Consignes des exercices =>
- A) Dans le texte sur la dysgraphie, reproduisez fidèlement le passage allant de « La dysgraphie est » jusqu'à « qui gêne l’écriture ? ».
- B) Poursuivez le texte sur la dysgraphie à partir de sa dernière phrase.

Extrait choisi =>

La dysgraphie est un trouble du développement gênant toute activité ayant lieu avec un crayon : dessin, écriture … Même en tenant très bien son stylo, l’enfant est incapable de coordonner ses gestes afin de reproduire un tracé acceptable. C’est un trouble à mi-chemin entre la dyspraxie (problème de gestion de l’espace) et la dyslexie (difficulté à transformer le son en lettres).

En savoir plus à propos des symptômes de la dyspraxie

A quoi est due la dysgraphie qui gêne l’écriture ?

Ce trouble peut avoir des causes physiques : une maladie qui nuit au développement des muscles de la main, du bras (par exemple, Parkinson). Mais la plupart du temps, ce handicap est indépendant. Il peut avoir des causes :

  • psychologiques : un choc traumatique (décès d’un proche, divorce …), un manque de confiance en soi exacerbé
  • environnementales : une surconsommation des écrans à la maison (baisse des activités manuelles), un enseignement tiré vers le bas (textes à trous, faible utilisation du crayon en classe au profit de textes « tout faits »)

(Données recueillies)
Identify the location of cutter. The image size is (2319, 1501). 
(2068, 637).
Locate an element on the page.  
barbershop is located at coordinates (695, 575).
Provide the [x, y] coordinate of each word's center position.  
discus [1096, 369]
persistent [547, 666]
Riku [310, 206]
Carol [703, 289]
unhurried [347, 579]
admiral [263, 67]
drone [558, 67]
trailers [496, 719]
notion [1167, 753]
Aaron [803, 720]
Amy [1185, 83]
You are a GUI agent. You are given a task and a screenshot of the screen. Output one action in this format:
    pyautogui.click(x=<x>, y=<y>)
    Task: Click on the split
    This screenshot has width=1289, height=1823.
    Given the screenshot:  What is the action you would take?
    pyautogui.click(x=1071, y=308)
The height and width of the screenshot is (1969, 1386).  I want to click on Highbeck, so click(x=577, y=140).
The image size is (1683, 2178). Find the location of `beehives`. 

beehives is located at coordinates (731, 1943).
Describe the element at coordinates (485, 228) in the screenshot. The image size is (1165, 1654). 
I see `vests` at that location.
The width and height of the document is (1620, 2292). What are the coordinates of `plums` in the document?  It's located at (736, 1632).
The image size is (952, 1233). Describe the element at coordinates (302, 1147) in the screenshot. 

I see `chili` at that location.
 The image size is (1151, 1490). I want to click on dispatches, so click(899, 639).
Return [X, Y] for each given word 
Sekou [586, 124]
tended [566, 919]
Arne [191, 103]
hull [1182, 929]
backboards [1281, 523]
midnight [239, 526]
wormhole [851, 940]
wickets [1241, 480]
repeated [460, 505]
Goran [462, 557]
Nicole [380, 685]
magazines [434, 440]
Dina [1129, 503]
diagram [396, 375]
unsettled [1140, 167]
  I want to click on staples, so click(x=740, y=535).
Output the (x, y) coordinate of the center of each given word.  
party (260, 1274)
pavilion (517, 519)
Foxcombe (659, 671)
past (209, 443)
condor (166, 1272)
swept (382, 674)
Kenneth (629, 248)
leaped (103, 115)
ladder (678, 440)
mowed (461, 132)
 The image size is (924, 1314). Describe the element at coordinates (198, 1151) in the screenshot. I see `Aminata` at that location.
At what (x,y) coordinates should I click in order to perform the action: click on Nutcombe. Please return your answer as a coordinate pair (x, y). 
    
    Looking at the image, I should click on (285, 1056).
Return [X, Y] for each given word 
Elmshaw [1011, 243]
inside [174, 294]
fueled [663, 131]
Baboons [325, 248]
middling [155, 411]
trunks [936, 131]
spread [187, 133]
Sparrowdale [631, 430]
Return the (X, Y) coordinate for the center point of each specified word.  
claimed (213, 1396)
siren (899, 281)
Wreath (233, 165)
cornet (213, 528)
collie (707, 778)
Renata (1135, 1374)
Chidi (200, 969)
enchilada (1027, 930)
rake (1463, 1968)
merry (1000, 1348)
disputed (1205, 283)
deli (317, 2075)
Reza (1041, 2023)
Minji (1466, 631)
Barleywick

Réponses par consigne =>
- A)
La dysgraphie est un trouble du développement gênant toute activité ayant lieu avec un crayon : dessin, écriture … Même en tenant très bien son stylo, l’enfant est incapable de coordonner ses gestes afin de reproduire un tracé acceptable. C’est un trouble à mi-chemin entre la dyspraxie (problème de gestion de l’espace) et la dyslexie (difficulté à transformer le son en lettres).

En savoir plus à propos des symptômes de la dyspraxie

A quoi est due la dysgraphie qui gêne l’écriture ?

- B)
  • oculaires : un trouble visuel qui empêcherait la bonne communication entre le cerveau et la main
  • psychomotrices : difficulté à se situer dans l’espace (voir dyspraxie visuo-spatiale), à coordonner des gestes fins et précis

 

Comment reconnaître la dysgraphie

Voici quelques symptômes qui vous aideront à repérer, entre 7 et 9 ans, un éventuelle dysgraphie :

  • Une écriture quasi illisible, bien qu’il fasse de réels efforts, et s’applique
  • Un temps pour écrire extrêmement long, alors qu’il est bien concentré
  • Des mots en désordre
  • Des cahiers sales et brouillons

Si l’écriture n’est pas du tout devenue une activité automatique, mais requiert de réels efforts, il y a alors lieu de s’interroger, sur non  pas les capacités intellectuelles de votre enfant, mais plutôt sur sa capacité à coordonner ses gestes.

Les différentes formes de dysgraphie :

  • Raide : l’enfant est complètement crispé et tendu sur son crayon
  • Molle : l’écriture donne une impression totalement négligée
  • Impulsive : l’écriture est saccadée, les lettres sont tracées par à-coups
  • Maladroite : l’enfant repasse sur ses lettres pour essayer de les améliorer, l’écriture est décousue

La « pire » des dysgraphies reste la « lente et précise » : l’enfant aura une très belle écriture ! Mais il y passera un temps infini. Comment distinguer un handicap d’une extrême méticulosité ?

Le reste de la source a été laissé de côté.